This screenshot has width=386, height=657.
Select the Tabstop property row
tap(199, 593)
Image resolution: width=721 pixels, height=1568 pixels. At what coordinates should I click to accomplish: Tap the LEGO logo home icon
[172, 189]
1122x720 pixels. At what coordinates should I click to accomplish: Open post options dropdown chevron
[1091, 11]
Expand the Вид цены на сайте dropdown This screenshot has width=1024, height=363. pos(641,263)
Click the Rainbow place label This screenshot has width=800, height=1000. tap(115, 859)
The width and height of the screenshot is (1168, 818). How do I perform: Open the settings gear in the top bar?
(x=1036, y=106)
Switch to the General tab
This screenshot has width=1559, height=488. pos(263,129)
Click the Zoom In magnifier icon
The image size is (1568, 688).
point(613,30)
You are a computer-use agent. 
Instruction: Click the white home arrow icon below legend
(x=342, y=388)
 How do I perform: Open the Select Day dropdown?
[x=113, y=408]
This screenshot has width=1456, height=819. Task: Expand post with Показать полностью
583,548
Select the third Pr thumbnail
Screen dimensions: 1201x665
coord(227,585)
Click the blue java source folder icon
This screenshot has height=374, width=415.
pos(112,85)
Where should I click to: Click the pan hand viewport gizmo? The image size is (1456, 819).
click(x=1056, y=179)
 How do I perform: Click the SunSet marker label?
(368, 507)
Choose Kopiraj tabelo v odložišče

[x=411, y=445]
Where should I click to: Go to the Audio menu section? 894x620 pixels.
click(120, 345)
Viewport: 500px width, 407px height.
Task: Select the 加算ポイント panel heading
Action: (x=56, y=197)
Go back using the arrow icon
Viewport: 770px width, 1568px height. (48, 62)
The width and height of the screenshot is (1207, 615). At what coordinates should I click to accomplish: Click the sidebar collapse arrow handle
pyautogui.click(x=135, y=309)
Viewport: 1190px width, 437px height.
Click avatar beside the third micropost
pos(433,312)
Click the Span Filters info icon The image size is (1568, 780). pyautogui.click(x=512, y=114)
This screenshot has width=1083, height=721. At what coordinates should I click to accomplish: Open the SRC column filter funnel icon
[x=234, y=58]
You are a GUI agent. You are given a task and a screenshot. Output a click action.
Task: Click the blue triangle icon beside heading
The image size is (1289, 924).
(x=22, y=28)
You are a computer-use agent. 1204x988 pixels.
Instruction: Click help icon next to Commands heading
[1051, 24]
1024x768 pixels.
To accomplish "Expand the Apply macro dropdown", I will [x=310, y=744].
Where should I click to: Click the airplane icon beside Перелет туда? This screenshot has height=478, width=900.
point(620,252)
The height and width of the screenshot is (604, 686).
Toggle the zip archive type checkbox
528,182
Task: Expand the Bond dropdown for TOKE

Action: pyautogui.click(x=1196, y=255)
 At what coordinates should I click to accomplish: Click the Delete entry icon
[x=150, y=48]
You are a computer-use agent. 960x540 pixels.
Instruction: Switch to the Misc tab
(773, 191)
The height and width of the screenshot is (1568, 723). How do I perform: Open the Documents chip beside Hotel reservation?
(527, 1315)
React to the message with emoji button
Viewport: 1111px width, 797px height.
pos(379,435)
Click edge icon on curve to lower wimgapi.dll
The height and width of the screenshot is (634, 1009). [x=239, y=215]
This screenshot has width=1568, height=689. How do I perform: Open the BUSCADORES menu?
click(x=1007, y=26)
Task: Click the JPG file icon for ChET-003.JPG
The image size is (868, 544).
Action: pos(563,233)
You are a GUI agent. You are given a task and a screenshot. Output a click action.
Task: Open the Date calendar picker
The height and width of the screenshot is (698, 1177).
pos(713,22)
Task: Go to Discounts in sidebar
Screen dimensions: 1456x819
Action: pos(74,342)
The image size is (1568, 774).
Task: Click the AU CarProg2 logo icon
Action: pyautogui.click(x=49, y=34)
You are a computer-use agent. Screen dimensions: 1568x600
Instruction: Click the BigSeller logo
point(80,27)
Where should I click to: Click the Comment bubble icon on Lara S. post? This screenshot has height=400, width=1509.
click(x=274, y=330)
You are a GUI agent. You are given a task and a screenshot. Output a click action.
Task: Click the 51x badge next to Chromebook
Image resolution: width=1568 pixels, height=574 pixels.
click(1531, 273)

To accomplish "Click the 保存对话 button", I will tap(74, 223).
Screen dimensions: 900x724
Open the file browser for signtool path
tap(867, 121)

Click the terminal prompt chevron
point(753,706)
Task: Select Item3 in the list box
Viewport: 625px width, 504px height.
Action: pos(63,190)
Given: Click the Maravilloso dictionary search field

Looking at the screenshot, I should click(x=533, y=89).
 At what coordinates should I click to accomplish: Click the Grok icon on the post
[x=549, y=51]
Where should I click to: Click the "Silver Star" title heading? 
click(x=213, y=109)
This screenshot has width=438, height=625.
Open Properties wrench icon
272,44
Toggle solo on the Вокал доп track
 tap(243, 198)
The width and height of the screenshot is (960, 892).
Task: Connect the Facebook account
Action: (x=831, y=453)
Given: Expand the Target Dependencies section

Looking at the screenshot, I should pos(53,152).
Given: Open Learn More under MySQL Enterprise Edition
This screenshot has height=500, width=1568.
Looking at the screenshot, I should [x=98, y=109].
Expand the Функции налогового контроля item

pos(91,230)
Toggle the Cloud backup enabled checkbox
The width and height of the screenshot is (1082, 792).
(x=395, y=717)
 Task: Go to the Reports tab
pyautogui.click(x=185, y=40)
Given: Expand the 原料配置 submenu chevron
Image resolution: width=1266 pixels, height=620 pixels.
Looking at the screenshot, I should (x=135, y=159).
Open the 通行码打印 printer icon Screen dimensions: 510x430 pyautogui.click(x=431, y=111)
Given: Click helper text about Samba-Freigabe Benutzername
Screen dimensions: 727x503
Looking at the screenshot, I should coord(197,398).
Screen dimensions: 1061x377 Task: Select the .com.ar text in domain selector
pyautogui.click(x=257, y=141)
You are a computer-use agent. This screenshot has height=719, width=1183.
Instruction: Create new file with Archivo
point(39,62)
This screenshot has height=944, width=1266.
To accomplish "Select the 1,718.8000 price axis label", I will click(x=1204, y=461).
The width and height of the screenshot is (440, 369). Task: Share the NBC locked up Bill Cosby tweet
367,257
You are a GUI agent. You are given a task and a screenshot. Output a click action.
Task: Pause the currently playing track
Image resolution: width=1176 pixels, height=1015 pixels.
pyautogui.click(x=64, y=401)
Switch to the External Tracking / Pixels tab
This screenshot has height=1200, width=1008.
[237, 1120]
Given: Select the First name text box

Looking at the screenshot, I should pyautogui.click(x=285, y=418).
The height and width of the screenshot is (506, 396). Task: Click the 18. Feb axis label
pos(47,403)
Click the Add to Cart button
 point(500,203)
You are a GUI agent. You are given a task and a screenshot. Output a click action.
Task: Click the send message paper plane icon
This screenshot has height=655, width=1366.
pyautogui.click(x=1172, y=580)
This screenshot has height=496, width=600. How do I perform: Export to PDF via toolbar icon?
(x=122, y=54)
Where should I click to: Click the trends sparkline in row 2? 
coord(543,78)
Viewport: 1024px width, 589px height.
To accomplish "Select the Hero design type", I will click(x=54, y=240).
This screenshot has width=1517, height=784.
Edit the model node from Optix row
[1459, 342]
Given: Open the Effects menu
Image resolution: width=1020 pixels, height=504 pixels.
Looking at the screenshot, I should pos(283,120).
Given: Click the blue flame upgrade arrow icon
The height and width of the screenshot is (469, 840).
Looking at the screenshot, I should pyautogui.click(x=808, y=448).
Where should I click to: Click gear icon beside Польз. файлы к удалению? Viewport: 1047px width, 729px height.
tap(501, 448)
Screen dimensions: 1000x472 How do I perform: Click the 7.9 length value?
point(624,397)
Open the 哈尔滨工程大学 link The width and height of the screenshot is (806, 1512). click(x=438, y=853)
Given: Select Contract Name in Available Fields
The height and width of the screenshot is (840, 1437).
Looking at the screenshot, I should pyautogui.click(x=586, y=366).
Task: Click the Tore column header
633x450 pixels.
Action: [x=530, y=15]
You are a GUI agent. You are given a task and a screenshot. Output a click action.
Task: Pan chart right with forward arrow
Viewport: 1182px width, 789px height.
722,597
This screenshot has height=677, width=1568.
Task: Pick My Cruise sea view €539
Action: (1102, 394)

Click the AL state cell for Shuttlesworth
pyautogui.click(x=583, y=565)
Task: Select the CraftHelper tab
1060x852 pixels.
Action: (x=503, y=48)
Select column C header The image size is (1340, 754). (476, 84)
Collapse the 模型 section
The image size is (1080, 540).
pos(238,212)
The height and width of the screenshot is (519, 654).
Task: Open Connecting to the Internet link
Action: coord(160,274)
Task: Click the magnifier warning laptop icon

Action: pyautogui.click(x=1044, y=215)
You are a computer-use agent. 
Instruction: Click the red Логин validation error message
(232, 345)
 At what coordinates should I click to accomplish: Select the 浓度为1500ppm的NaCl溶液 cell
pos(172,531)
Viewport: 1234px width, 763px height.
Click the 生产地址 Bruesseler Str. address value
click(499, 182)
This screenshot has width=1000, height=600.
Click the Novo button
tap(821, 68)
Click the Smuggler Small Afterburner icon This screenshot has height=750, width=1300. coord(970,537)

====================

Your reply should hold all the lines from the listing above in which "blue" appears.

:: Exercise response ::
Click the blue java source folder icon
Task: Click the blue triangle icon beside heading
Given: Click the blue flame upgrade arrow icon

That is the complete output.